» WHAT YOU WILL DO
Wherever the string "list" shows up in the material below, copy that line.

▬▬▬▬▬▬▬▬▬▬

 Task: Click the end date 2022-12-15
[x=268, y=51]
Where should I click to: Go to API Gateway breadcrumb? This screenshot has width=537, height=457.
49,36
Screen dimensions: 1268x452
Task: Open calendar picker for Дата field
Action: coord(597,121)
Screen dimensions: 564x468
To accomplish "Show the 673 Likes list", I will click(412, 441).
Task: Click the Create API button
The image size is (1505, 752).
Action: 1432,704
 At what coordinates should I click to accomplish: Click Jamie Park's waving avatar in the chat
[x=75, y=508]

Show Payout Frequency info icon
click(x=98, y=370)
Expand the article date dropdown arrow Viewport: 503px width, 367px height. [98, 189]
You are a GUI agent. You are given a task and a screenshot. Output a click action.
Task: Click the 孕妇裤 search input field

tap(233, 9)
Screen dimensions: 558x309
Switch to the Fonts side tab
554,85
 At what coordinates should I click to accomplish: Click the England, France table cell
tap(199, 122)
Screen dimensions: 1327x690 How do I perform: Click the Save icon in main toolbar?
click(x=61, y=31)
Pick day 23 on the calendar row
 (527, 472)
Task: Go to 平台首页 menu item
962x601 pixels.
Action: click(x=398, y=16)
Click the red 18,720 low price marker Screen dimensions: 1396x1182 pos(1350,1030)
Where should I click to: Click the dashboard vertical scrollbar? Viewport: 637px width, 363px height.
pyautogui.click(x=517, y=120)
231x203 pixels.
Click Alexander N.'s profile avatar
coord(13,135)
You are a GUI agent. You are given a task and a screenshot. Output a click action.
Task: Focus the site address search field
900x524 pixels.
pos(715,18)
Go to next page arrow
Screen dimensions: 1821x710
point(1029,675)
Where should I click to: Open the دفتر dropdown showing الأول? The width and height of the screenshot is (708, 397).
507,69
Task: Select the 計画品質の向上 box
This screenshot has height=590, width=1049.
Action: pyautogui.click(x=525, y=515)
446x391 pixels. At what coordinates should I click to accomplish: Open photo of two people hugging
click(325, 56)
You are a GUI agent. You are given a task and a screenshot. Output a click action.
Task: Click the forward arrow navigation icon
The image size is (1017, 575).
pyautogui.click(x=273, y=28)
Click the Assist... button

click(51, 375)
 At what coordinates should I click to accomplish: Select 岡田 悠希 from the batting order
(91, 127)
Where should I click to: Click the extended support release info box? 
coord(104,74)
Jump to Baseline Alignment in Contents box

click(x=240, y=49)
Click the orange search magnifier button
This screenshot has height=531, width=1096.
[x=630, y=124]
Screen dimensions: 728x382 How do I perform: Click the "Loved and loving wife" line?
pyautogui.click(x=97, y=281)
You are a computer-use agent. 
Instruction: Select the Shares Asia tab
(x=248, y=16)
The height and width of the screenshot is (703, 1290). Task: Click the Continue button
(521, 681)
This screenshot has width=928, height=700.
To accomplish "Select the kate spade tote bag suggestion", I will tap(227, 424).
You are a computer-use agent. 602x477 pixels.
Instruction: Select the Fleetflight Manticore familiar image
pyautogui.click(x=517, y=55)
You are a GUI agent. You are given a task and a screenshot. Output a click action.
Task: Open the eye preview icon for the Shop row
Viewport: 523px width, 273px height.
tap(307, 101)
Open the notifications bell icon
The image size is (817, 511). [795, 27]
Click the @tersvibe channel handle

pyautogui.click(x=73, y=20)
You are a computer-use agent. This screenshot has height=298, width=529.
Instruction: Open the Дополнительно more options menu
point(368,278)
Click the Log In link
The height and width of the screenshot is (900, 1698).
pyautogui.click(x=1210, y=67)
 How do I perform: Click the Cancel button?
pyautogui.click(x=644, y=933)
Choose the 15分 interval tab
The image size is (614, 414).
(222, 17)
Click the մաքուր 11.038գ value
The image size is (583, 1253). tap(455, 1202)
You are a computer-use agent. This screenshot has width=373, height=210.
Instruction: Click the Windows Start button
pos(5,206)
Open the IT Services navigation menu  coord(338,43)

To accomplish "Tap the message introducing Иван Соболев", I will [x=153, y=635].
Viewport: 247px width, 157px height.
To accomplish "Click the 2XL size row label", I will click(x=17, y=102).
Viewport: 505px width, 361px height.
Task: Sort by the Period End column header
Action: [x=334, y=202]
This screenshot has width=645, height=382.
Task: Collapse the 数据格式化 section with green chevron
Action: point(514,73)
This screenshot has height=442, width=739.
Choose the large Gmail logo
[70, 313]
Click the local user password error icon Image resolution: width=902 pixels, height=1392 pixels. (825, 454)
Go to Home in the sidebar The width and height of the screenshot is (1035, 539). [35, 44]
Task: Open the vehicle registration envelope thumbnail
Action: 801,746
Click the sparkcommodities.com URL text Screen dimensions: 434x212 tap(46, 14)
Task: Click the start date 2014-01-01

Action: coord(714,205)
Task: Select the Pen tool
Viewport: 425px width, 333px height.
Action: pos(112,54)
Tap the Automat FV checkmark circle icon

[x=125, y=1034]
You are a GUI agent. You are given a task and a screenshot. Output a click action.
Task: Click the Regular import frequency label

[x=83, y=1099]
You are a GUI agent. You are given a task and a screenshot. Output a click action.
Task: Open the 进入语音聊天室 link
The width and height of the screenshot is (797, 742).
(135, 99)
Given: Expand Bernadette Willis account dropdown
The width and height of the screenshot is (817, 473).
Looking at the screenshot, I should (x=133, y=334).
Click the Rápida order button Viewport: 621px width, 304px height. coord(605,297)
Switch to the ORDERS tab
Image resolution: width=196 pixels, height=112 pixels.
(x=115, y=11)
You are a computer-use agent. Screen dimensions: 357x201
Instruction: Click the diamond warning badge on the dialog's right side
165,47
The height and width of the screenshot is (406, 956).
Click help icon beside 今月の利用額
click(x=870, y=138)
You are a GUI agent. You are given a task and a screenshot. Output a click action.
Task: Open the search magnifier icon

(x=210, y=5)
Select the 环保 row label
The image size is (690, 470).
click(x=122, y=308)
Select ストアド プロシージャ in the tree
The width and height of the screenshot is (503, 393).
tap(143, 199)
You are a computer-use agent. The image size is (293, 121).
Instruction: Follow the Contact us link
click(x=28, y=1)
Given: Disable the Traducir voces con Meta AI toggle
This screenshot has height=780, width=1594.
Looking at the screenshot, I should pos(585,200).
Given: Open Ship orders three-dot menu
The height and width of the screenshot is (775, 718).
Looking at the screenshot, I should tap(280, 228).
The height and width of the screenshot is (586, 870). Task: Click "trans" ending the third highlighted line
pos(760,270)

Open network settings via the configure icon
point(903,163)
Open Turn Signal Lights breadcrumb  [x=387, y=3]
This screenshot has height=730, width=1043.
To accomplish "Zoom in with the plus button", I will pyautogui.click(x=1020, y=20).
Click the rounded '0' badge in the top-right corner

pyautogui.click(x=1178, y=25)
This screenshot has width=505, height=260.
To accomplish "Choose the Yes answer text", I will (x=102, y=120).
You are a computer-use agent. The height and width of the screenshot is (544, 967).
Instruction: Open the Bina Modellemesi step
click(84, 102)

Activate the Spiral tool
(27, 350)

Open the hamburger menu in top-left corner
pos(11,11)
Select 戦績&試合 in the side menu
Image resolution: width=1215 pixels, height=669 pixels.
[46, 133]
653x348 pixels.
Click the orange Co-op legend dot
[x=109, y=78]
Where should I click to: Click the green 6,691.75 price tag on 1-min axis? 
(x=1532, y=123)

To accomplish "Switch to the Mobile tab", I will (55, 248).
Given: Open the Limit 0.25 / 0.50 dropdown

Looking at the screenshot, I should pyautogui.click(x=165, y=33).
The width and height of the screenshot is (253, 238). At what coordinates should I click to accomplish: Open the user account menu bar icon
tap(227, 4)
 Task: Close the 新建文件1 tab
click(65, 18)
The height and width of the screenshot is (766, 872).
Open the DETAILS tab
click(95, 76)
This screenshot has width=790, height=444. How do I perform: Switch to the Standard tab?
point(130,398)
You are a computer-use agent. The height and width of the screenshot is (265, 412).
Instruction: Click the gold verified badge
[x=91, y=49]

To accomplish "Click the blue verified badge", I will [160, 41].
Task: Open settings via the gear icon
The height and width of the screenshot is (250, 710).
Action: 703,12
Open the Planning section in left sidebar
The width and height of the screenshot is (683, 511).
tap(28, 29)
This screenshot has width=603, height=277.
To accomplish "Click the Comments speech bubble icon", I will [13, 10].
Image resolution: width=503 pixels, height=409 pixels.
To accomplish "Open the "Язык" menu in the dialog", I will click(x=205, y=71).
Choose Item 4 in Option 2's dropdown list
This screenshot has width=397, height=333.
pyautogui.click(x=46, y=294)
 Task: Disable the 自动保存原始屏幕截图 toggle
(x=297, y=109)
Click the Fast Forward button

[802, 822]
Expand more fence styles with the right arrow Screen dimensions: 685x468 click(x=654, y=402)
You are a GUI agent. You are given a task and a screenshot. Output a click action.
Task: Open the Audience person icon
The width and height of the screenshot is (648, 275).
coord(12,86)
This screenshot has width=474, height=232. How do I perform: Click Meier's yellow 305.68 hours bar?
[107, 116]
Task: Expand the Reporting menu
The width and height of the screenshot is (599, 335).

▬▬▬▬▬▬▬▬▬▬

» ANSWER SECTION
To accomplish "Show the 673 Likes list", I will click(412, 441).
Choose Item 4 in Option 2's dropdown list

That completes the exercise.